Create an empty PCAP file and give it adequate permissions. Here’s how you do it:

$ touch foo.pcap
$ chmod 666 foo.pcap
$ ls -l
total 4
-rw-rw-rw- 1 user user 1504 Nov 27 16:44 foo.pcap

These steps must be run from the machine you wish to run tshark on (machine 2 in our example).

The first two lines above create a new file foo.pcap and give it the necessary and sufficient permissions. The third line ls -l is a sanity check to ensure the permissions are as we expect; ensure it is -rw-rw-rw-.

2. Start t-shark

As mentioned earlier, we will capture traffic on the eth1 interface of machine 2. To do so, from the terminal of machine 2, run:

$ sudo tshark -w foo.pcap -i eth1
-w specifies the file to write raw packet data to
-i specifies the interface to listen on

From this point on, tshark will capture all traffic that goes through eth1 interface of this machine.

3. Ping

From your other machine, ping the machine where tshark is running.

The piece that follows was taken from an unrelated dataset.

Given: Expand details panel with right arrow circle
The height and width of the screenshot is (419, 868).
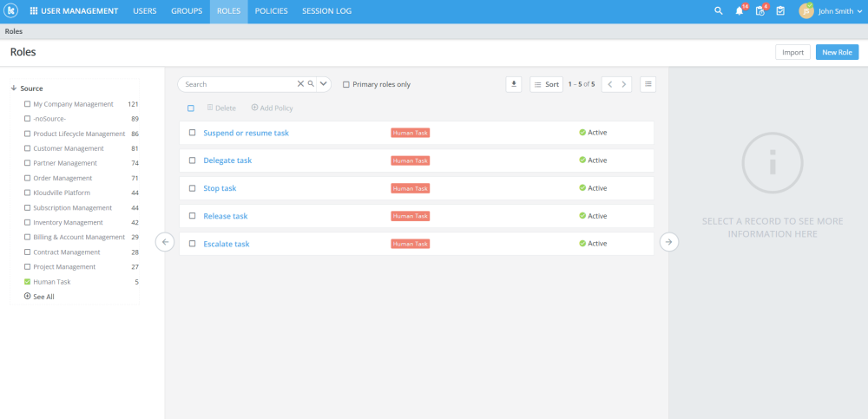Looking at the screenshot, I should [x=669, y=242].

As I mentioned before, the address of machine 2 is 192.168.33.2.

$ ping -c 4 192.168.33.2
PING 192.168.33.2 (192.168.33.2) 56(84) bytes of data.
64 bytes from 192.168.33.2: icmp_seq=1 ttl=64 time=0.335 ms
64 bytes from 192.168.33.2: icmp_seq=2 ttl=64 time=0.397 ms
64 bytes from 192.168.33.2: icmp_seq=3 ttl=64 time=0.206 ms
64 bytes from 192.168.33.2: icmp_seq=4 ttl=64 time=0.248 ms

--- 192.168.33.2 ping statistics ---
4 packets transmitted, 4 received, 0% packet loss, time 2999ms
rtt min/avg/max/mdev = 0.206/0.296/0.397/0.076 ms

|-c|specifies the number of ECHO_REQUEST packets to send|

4. Examine the captured pcap

Go back to machine 2 where the packet capture is happening, and press Ctrl + C to kill the capture process.

The simplest way to examine the pcap would be to double-click-open it in wireshark.

You can also examine the packet using tshark as follows:

$ tshark -r foo.pcap
1 0.000000000 192.168.33.1 → 192.168.33.2 ICMP 98 Echo (ping) request  id=0x433b, seq=1/256, ttl=64
2 0.000029979 192.168.33.2 → 192.168.33.1 ICMP 98 Echo (ping) reply    id=0x433b, seq=1/256, ttl=64 (request in 1)
3 0.999566511 192.168.33.1 → 192.168.33.2 ICMP 98 Echo (ping) request  id=0x433b, seq=2/512, ttl=64
4 0.999589158 192.168.33.2 → 192.168.33.1 ICMP 98 Echo (ping) reply    id=0x433b, seq=2/512, ttl=64 (request in 3)
5 1.999376489 192.168.33.1 → 192.168.33.2 ICMP 98 Echo (ping) request  id=0x433b, seq=3/768, ttl=64
6 1.999403090 192.168.33.2 → 192.168.33.1 ICMP 98 Echo (ping) reply    id=0x433b, seq=3/768, ttl=64 (request in 5)
7 2.999407347 192.168.33.1 → 192.168.33.2 ICMP 98 Echo (ping) request  id=0x433b, seq=4/1024, ttl=64
8 2.999431033 192.168.33.2 → 192.168.33.1 ICMP 98 Echo (ping) reply    id=0x433b, seq=4/1024, ttl=64 (request in 7)
9 5.008882964 f2:b5:79:20:12:c9 → 72:4f:b2:65:2a:2f ARP 42 Who has 192.168.33.1? Tell 192.168.33.2
10 5.009241891 72:4f:b2:65:2a:2f → f2:b5:79:20:12:c9 ARP 42 192.168.33.1 is at 72:4f:b2:65:2a:2f

Things to notice:

  1. Each line indicates (among other things) the source and destination ip addresses.
  2. Each line indicates that the packets were an ICMP echo request or reply.
  3. There are four (same as the -c argument of ping) ICMP echo requests from 192.168.33.1 to 192.168.33.2, and four ICMP echo replies going the other way.

What Next?

We have barely scratched the surface here.

tshark is a very versatile tool. You can extract a lot of information such as the source and destination ip addresses, hardware addresses, sequence and acknowledgement numbers, and even the textual content of websites (if they use an unencrypted connection such as http). This is why passwords must never be sent over unencrypted connections.

Check out man tshark for a full list of options tshark supports.

The wireshark wiki page contains a list of sample packet captures you can explore with wireshark or tshark. For instance, examine http.cap and see if there is a SYN, SYN-ACK, and ACK as per the specifications.

In addition to wireshark and tshark, there are plenty of other libraries you could use to analyze the traffic. Python’s dpkt is a good example.